Please look to the test programs and the nBrowse.py HTTP browser code for examples of how these values may be used.

A warning about mixing Unicode strings with 8-bit strings

Although nucular allows indexing of entries containing both unicode strings and non-unicode (8-bit) strings it is possible to trigger exceptions if the archive contains both unicode strings and strings which cannot be automatically converted to unicode. In general it is best to keep all strings as unicode or all strings as 8-bit strings within a given archive. It is not a good idea to mix the two.

Indexing full text only (optimization)

By default an archive session will index all new entries for full text words searches, for fielded match searches, for fielded range searches, and for fielded word searches. The freeTextOnly method suppresses indexing for word searching within attributes (fielded word searching). This reduction of functionality cuts the build time for some archives approximately in half. Suppress fielded word search functionality by calling:

session.freeTextOnly()

Deleting from an archive

To delete an entry associated with identityString from an archive use


session.remove(identityString)

The delete will not be permanent until the session is stored.

Getting an entry by identity from an archive

To extract an entity from an archive using its identityString use

theEntry = session.describe(identityString)

Creating an unspecified query for a session

To get an "unspecified" query for a session use

query = session.Query()

Before evaluation the query must be specified using the query API described below.

Creating a specified query using XML

To create and specify a query in one step using the XML format described for the nucularQuery script, use

query = session.QueryFromXMLText(XMLText)

Such a query may be evaluated immediately with no further initialization. Please see the nucularQuery script documentation for discussion of the XML format required.

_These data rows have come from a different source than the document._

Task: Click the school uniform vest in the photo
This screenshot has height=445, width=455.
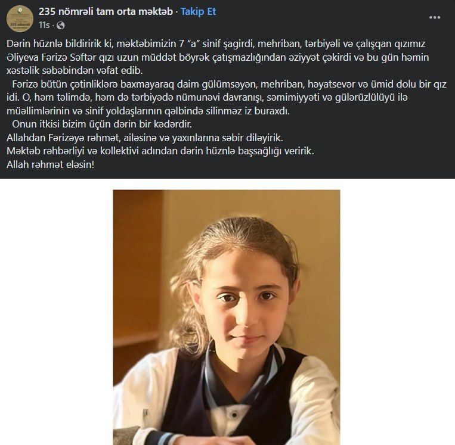Action: pos(232,400)
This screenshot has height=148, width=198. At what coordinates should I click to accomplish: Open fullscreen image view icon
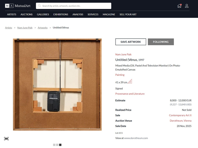(6, 139)
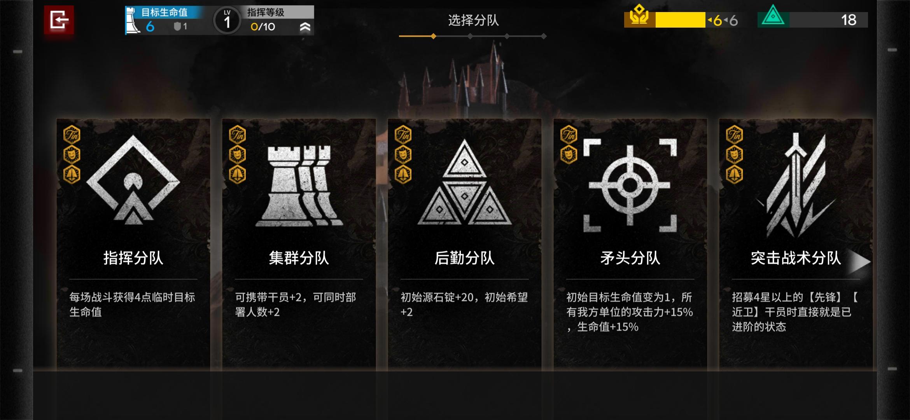Select the 突击战术分队 sword emblem

coord(796,185)
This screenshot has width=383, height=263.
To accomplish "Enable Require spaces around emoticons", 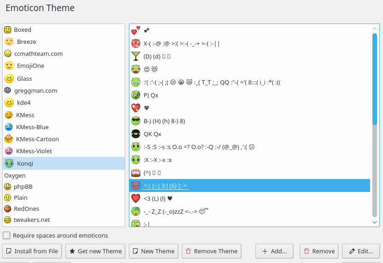I will [7, 235].
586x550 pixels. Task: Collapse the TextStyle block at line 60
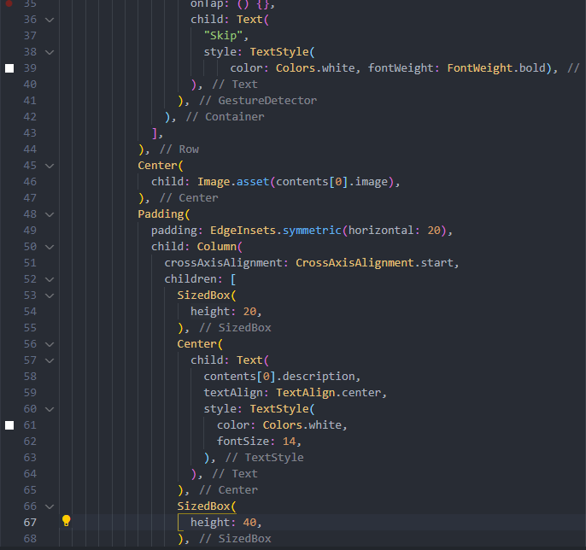[49, 409]
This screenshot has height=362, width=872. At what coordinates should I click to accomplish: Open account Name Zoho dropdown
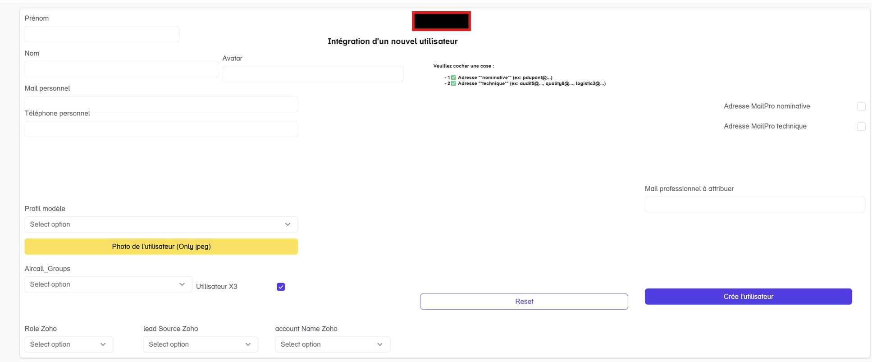(x=332, y=344)
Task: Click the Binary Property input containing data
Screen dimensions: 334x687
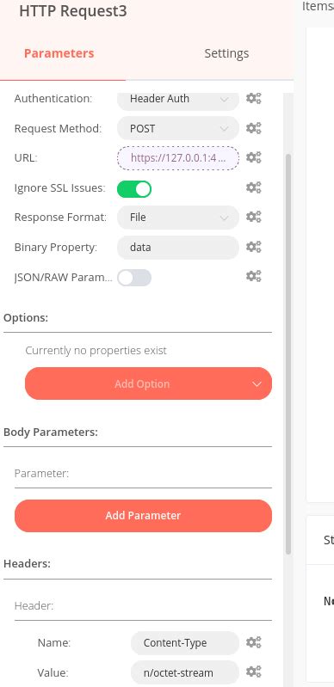Action: tap(178, 247)

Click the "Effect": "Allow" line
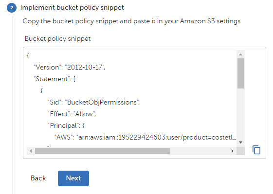pos(72,114)
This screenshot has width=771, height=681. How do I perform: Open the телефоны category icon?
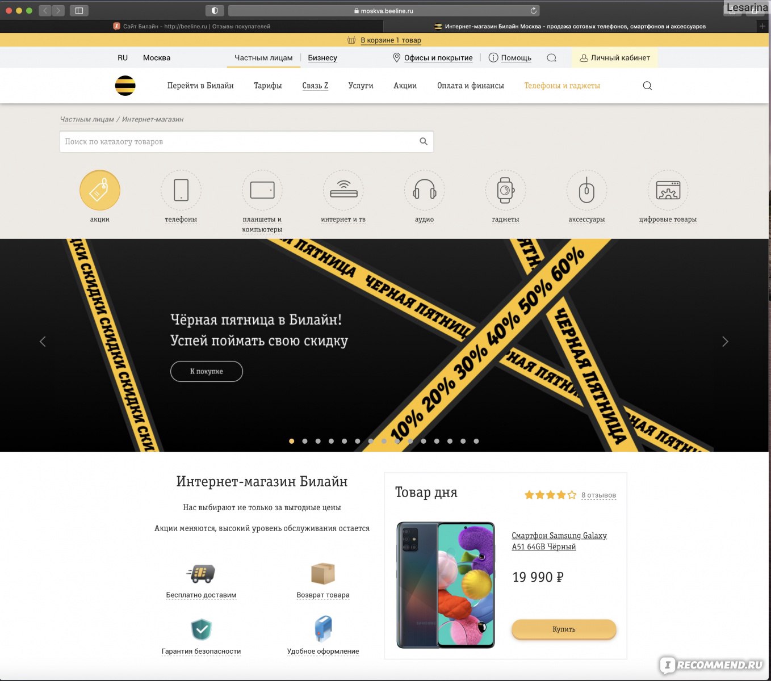(x=181, y=191)
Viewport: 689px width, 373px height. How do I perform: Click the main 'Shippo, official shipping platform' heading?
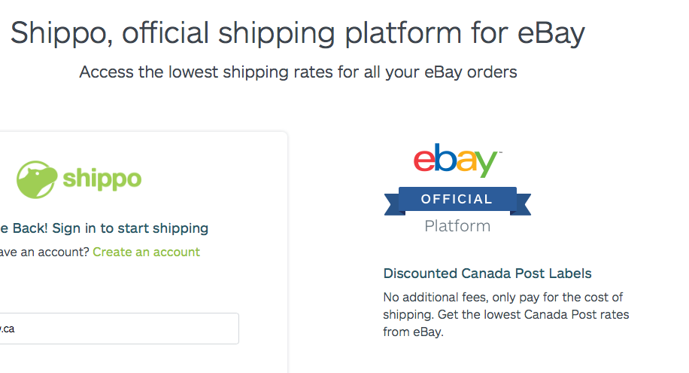tap(297, 33)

Aggregating recent updates to intermediate storage

The following operation combines any updates to an archive since the last aggregation operation into optimized data storage structures.

archive.aggregateRecent(verbose=False, fast=True)

This operation should be performed "once in a while" for archives which are frequently updated.

If the fast parameter is True most of the aggregation process will be done in memory with reduced disk accesses. This will be faster unless there are a great many updates to aggregate (many thousands or more). If fast is set False the aggregation operation will use disk storage and should work (possibly more slowly) for any number of updates.

As a side-effect, this operation will cause all deferred updates to become visible.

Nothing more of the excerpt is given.